Human eye. (a) The structures of the eye and (b) the retinal layers in detail. (c) The chip carries a microphotodiode array with amplifiers and electrodes and is surgically placed subretinally in the location corresponding to the layer of degenerated photoreceptors. Courtesy Katarina Stingl et al.
In people with hereditary retinal diseases like retinitis pigmentosa, the eyes’ photoreceptors, or light sensors, degenerate slowly over time, eventually leading to blindness. While these people are unable to see, the rest of their visual pathway remains intact and functional. Researchers in Germany now have a way to work around this roadblock by introducing an implant to take the place of the broken photoreceptors and restore some level of communication directly with a patient’s visual pathway.
The researchers implanted a tiny electronic device under the retina of patients to take the place of their non-functioning photoreceptors. The implant is only about a third of an inch squared—the size of a Chiclet—and converts light into electrical signals. It is powered wirelessly via a battery pack attached behind the patient’s ear.
The device contains 1,500 light-sensitive pixels, each able to detect and analyze the brightness of incoming light. These signals are then amplified and transferred to the retina via metal electrodes. The brain is able to process the information into visual perception much like it would in a seeing person’s brain.
What sets this retinal implant apart from other, earlier attempts to restore vision, such as the one thatlast week became the first to receive FDA approval, is the fact that this one doesn’t rely on an external camera. Since the implant bridges the communication gap between the eye and the brain, it directly tracks even small, involuntary eye movements without the delay of a camera.

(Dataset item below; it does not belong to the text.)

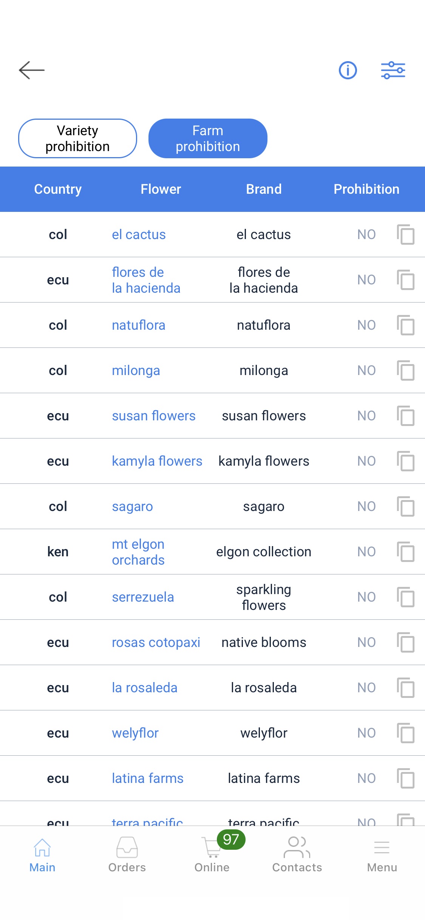Click the Prohibition column header

tap(366, 189)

The end result of the retinal implant is a diamond-shaped field of vision—limited but certainly better than total blindness. The visual improvement varied greatly between individuals, but almost all of the nine participants reported regaining some vision both indoors and outdoors. Researchers analyzed the kind and amount of vision they regained by testing participants’ abilities to perceive and locate light and motion.
In one test, for example, the researchers put a number of white shapes (circle, triangle, square) on a black tablecloth. Participants were asked to identify the number of objects on the table and their shapes, as well as describe where they were in relation to one another. Almost all of participants were able to see enough to perform the task, according to the study published Wednesday in Proceedings of the Royal Society B.
In addition to tests in the labs, researchers videotaped participants performing everyday tasks at home and work to see how well the device functioned in more normal contexts. Improvements were apparent there too, signalling that the technology has real promise in restoring capabilities to blind patients in their daily lives.